**DATASET EXTRACT**:
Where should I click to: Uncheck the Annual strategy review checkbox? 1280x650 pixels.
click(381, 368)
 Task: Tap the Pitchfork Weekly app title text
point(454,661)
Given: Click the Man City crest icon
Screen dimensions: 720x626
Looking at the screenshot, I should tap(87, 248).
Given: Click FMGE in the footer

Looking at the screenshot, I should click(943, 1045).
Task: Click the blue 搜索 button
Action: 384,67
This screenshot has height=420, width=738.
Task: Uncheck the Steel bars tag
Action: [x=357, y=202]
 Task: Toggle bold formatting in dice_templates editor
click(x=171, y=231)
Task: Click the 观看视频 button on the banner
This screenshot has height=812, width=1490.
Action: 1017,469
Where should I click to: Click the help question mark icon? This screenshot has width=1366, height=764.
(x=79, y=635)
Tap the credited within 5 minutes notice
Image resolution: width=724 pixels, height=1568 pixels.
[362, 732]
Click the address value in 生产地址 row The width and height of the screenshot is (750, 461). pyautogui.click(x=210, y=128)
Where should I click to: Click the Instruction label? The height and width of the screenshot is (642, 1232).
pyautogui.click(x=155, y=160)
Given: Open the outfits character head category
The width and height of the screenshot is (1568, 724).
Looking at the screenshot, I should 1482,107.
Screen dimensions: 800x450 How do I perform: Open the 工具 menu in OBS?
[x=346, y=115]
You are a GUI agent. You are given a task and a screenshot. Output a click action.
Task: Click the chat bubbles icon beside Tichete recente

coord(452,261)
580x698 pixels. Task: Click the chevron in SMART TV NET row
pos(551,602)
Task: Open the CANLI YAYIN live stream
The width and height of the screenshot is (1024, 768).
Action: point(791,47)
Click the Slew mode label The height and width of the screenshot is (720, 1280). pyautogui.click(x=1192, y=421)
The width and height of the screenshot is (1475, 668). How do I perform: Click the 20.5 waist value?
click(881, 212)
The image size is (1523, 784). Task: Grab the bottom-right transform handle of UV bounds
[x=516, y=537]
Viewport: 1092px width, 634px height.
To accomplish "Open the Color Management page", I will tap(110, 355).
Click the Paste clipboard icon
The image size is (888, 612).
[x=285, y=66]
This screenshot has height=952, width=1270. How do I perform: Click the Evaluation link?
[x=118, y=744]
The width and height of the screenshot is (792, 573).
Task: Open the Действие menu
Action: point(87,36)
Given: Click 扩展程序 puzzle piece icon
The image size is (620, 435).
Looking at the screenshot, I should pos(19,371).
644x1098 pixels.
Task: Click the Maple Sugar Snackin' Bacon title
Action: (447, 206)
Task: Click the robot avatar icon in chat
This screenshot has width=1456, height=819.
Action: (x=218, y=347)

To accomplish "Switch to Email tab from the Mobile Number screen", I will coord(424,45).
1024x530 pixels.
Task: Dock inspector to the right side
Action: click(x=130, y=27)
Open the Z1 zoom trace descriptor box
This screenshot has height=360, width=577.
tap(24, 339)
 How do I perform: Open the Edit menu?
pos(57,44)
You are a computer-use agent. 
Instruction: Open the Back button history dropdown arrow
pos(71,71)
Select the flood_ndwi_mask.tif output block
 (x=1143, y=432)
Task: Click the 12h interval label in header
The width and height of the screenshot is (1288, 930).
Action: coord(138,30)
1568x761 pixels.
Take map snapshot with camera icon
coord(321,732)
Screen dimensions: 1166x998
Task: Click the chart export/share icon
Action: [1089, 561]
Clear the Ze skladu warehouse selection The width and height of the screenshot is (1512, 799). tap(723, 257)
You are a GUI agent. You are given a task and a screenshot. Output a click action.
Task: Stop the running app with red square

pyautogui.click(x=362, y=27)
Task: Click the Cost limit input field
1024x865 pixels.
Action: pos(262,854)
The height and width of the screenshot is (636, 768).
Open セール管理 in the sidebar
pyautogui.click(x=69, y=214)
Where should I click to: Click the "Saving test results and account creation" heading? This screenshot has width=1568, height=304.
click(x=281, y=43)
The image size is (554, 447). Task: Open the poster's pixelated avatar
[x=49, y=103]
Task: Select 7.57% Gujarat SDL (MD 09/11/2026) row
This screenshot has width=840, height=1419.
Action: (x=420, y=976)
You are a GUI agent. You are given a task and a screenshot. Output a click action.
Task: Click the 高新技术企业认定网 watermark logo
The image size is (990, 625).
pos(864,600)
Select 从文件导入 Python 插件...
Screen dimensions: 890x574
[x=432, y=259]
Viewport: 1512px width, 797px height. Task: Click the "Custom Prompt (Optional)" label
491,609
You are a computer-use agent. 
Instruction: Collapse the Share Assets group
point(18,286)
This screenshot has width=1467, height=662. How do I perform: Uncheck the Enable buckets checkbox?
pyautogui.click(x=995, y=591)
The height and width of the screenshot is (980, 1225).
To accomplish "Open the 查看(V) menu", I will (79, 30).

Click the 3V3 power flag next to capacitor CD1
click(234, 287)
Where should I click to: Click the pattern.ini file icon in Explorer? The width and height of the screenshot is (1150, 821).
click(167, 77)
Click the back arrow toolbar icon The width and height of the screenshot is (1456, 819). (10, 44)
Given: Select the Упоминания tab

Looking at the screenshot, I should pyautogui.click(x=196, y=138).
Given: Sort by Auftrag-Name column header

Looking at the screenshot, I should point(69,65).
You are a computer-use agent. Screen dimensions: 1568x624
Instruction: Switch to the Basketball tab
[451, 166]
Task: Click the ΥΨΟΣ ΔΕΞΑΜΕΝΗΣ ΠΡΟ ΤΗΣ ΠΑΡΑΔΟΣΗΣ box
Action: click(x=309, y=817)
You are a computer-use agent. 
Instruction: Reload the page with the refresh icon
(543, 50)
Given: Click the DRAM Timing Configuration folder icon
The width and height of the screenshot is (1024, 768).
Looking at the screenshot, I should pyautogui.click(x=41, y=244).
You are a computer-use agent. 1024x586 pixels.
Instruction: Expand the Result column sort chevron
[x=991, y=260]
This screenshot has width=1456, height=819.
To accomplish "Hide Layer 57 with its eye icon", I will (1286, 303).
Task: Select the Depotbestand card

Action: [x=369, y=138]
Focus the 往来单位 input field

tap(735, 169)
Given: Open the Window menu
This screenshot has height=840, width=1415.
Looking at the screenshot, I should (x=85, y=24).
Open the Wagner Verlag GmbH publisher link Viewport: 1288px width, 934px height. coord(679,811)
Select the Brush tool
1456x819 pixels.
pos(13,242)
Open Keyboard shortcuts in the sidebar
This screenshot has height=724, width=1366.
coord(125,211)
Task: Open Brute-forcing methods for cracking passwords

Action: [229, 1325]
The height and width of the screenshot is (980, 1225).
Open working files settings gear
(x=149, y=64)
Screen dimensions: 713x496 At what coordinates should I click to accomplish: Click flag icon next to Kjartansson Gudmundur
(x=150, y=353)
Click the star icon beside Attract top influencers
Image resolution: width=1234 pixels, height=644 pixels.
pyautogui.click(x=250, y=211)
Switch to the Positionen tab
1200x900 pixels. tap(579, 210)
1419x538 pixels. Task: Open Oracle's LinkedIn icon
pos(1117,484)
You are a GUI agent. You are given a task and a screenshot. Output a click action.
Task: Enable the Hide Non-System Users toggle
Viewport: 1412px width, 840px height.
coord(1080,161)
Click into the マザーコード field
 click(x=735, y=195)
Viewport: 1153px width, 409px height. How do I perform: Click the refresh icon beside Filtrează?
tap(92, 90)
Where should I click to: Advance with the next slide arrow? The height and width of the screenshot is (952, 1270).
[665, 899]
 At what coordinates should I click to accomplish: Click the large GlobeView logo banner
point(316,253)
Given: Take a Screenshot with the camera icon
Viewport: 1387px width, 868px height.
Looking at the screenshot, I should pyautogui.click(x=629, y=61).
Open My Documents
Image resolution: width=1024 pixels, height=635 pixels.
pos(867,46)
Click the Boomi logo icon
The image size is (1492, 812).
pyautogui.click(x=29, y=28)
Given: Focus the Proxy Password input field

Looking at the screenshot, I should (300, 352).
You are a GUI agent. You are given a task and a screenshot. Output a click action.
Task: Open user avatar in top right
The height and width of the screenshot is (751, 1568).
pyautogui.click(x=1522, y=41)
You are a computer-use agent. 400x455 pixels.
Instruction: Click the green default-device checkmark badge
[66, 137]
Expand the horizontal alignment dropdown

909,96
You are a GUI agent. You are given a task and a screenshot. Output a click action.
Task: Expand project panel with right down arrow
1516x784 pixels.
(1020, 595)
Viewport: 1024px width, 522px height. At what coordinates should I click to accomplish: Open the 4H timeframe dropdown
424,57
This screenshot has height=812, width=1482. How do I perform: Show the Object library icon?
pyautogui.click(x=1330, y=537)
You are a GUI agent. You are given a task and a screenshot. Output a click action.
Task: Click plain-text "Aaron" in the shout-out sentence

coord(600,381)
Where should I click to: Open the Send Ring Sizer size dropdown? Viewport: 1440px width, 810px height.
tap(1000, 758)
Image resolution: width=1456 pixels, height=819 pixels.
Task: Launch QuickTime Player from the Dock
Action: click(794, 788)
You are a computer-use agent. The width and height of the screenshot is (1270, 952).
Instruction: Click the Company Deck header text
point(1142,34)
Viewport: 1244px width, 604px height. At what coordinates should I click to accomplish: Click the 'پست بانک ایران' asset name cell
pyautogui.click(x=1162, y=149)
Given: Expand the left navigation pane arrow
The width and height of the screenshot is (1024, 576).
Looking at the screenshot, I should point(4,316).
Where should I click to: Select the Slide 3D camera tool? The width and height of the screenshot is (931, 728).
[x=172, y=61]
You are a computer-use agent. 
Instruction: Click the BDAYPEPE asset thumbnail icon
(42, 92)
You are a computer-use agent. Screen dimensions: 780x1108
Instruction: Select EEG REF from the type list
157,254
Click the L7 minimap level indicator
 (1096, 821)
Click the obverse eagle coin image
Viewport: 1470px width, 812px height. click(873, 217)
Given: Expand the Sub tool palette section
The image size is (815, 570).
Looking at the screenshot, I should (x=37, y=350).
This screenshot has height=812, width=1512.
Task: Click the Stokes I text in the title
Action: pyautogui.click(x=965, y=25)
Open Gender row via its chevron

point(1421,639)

**DIRECTIONS FOR THIS TASK**: Duplicate the material from the line containing "Given: Take a Screenshot with the camera icon" through the line containing "(1020, 595)", keeping both of those lines.

**CORRECT ANSWER**:
Given: Take a Screenshot with the camera icon
Viewport: 1387px width, 868px height.
Looking at the screenshot, I should pyautogui.click(x=629, y=61).
Open My Documents
Image resolution: width=1024 pixels, height=635 pixels.
pos(867,46)
Click the Boomi logo icon
The image size is (1492, 812).
pyautogui.click(x=29, y=28)
Given: Focus the Proxy Password input field

Looking at the screenshot, I should (300, 352).
You are a GUI agent. You are given a task and a screenshot. Output a click action.
Task: Open user avatar in top right
The height and width of the screenshot is (751, 1568).
pyautogui.click(x=1522, y=41)
You are a computer-use agent. 400x455 pixels.
Instruction: Click the green default-device checkmark badge
[66, 137]
Expand the horizontal alignment dropdown

909,96
You are a GUI agent. You are given a task and a screenshot. Output a click action.
Task: Expand project panel with right down arrow
1516x784 pixels.
(1020, 595)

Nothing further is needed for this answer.